- **What you are asked to do**:
Each line of the data below should be restated exactly, with images left out.

-- Given entries follows --

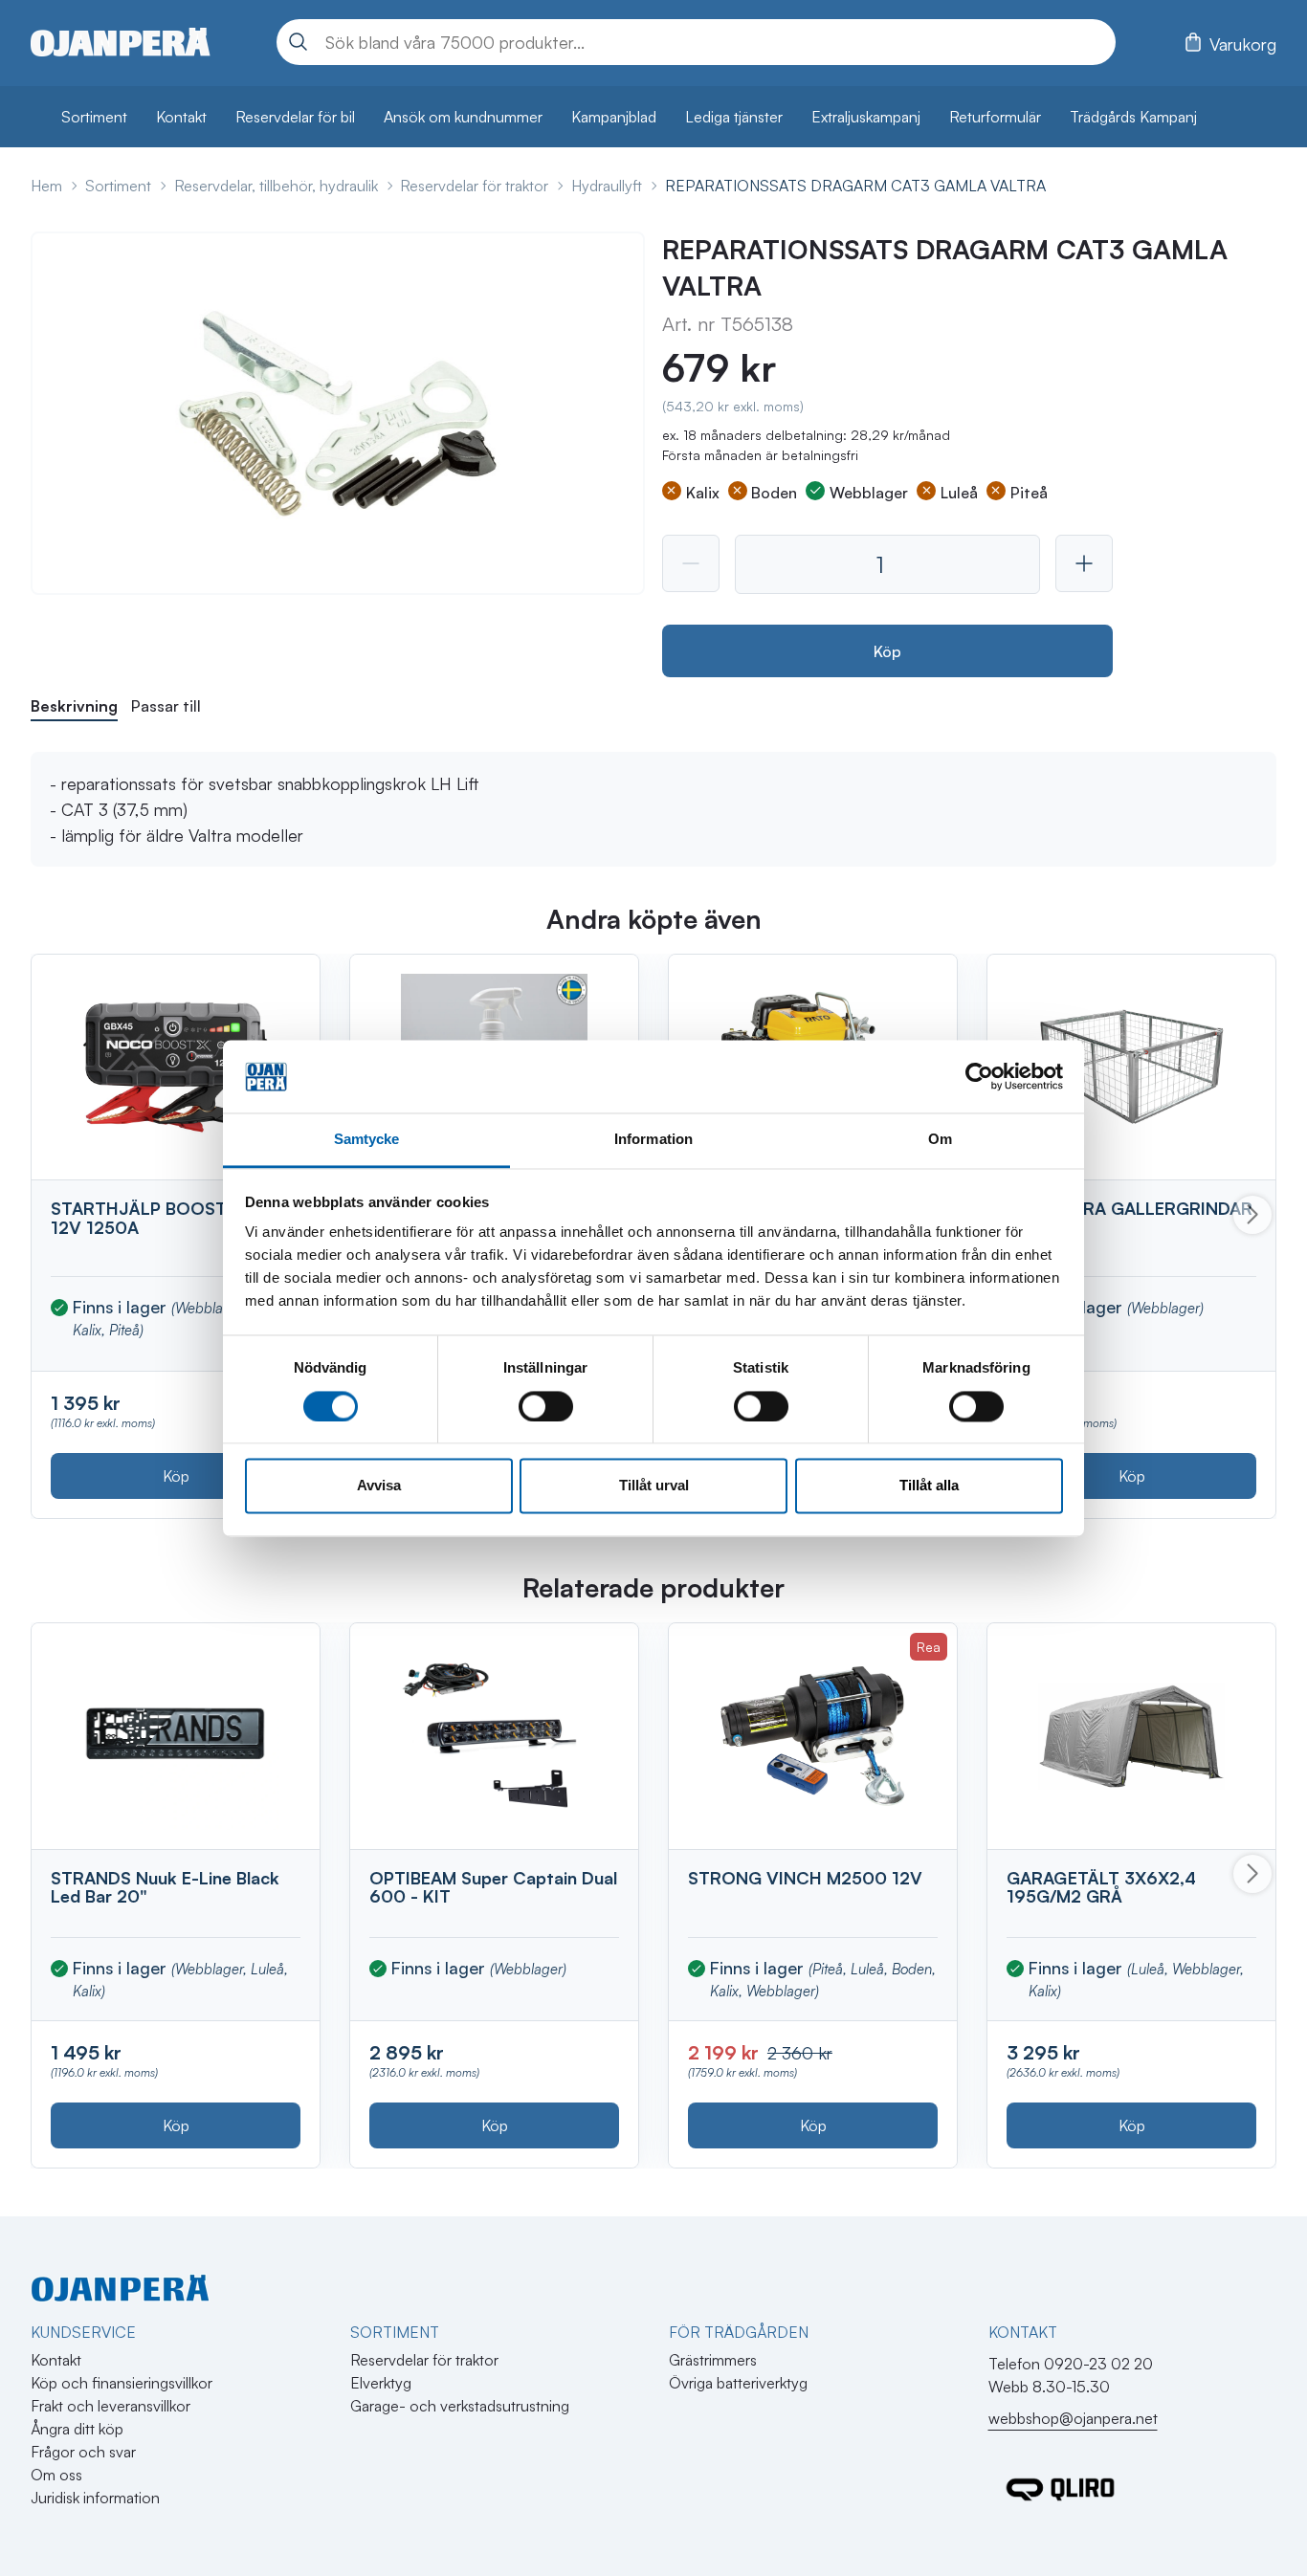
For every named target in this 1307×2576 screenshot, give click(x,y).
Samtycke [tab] (367, 1140)
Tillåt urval (654, 1486)
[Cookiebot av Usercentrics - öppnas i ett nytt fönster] (979, 1076)
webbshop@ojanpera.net (1073, 2418)
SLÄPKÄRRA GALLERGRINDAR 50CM (1129, 1218)
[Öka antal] (1084, 563)
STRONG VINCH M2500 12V (805, 1877)
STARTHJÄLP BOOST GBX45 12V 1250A (170, 1218)
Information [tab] (653, 1140)
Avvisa (379, 1486)
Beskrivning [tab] (74, 706)
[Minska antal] (691, 563)
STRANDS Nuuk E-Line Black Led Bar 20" (165, 1887)
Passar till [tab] (166, 706)
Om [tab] (940, 1140)
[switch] (546, 1406)
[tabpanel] (653, 809)
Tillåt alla (929, 1486)
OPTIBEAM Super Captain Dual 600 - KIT (493, 1887)
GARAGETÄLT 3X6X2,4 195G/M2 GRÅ (1101, 1887)
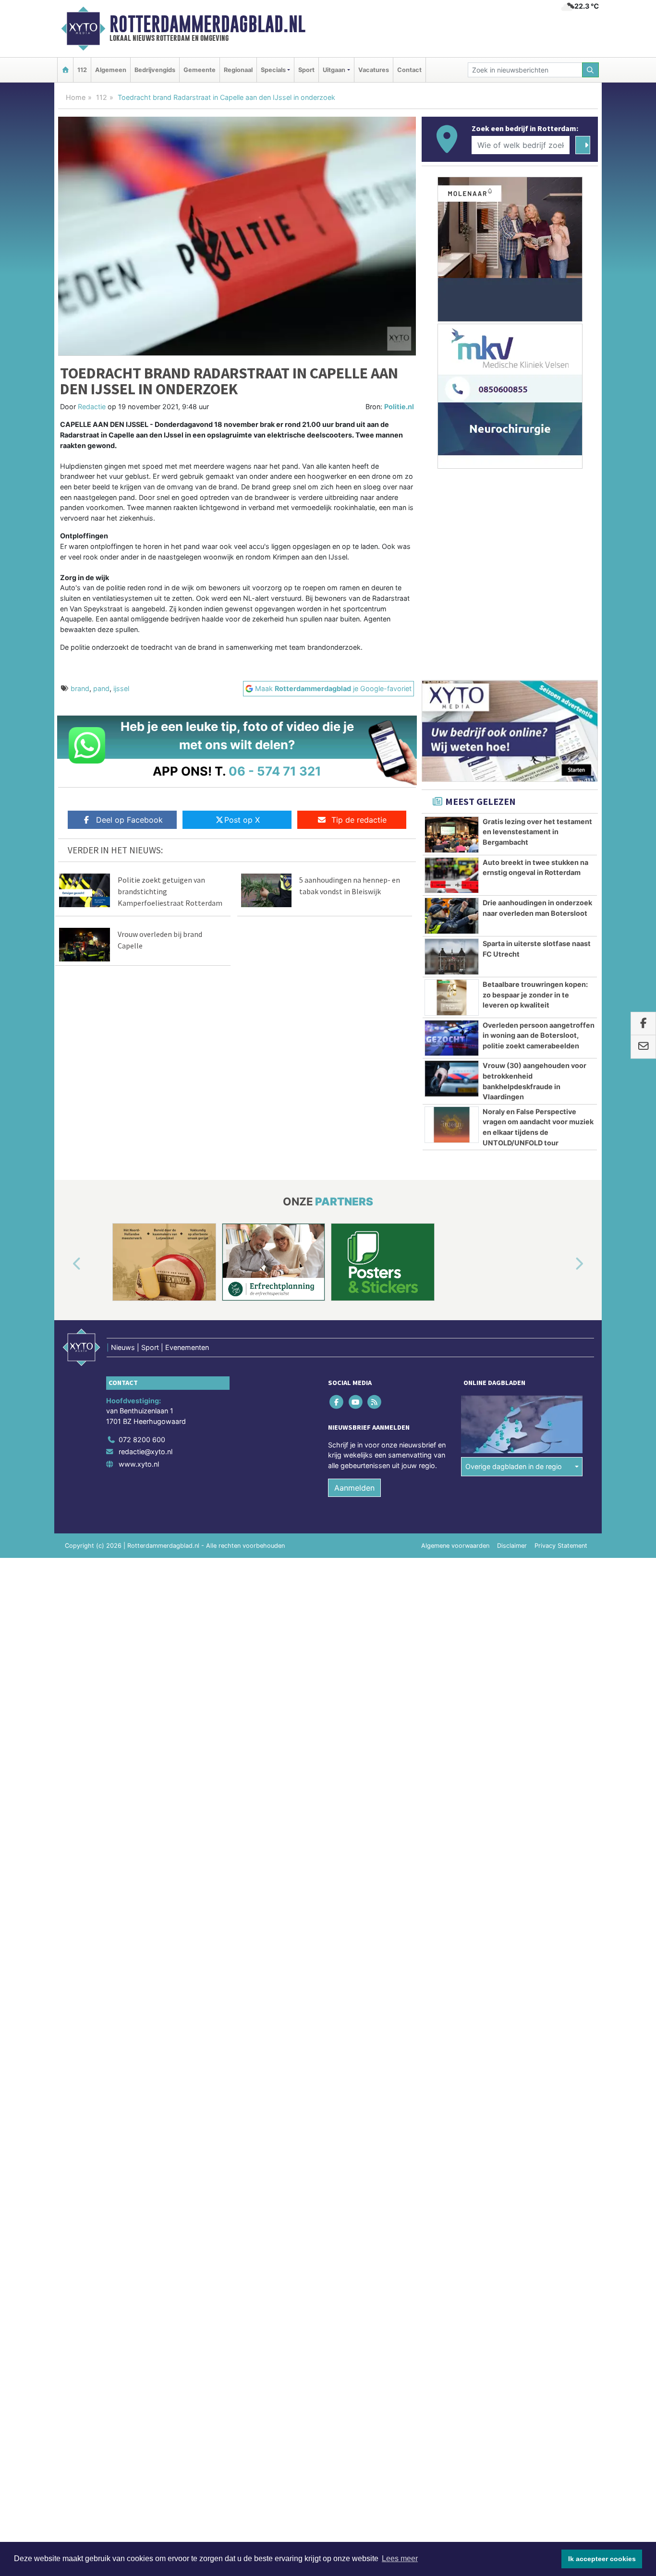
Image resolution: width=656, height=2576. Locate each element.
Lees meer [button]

-- Given entries concluded --

- **Reply**:
For every named target in this 1307×2576 screenshot, give click(x,y).
Samtycke [tab] (367, 1140)
Tillåt urval (654, 1486)
[Cookiebot av Usercentrics - öppnas i ett nytt fönster] (979, 1076)
webbshop@ojanpera.net (1073, 2418)
SLÄPKÄRRA GALLERGRINDAR 50CM (1129, 1218)
[Öka antal] (1084, 563)
STRONG VINCH M2500 12V (805, 1877)
STARTHJÄLP BOOST GBX45 12V 1250A (170, 1218)
Information [tab] (653, 1140)
Avvisa (379, 1486)
Beskrivning [tab] (74, 706)
[Minska antal] (691, 563)
STRANDS Nuuk E-Line Black Led Bar 20" (165, 1887)
Passar till [tab] (166, 706)
Om [tab] (940, 1140)
[switch] (546, 1406)
[tabpanel] (653, 809)
Tillåt alla (929, 1486)
OPTIBEAM Super Captain Dual 600 - KIT (493, 1887)
GARAGETÄLT 3X6X2,4 195G/M2 GRÅ (1101, 1887)
Image resolution: width=656, height=2576. Locate each element.
Lees meer [button]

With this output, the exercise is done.